Dataset >>
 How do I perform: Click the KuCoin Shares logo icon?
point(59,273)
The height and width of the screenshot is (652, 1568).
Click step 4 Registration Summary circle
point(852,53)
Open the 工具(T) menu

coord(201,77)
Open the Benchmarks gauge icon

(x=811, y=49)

Activity >> Produce a verbatim copy of the lines from the one holding "Open the 工具(T) menu" to the final line of the data, and nothing more.

Exercise response >>
Open the 工具(T) menu

coord(201,77)
Open the Benchmarks gauge icon

(x=811, y=49)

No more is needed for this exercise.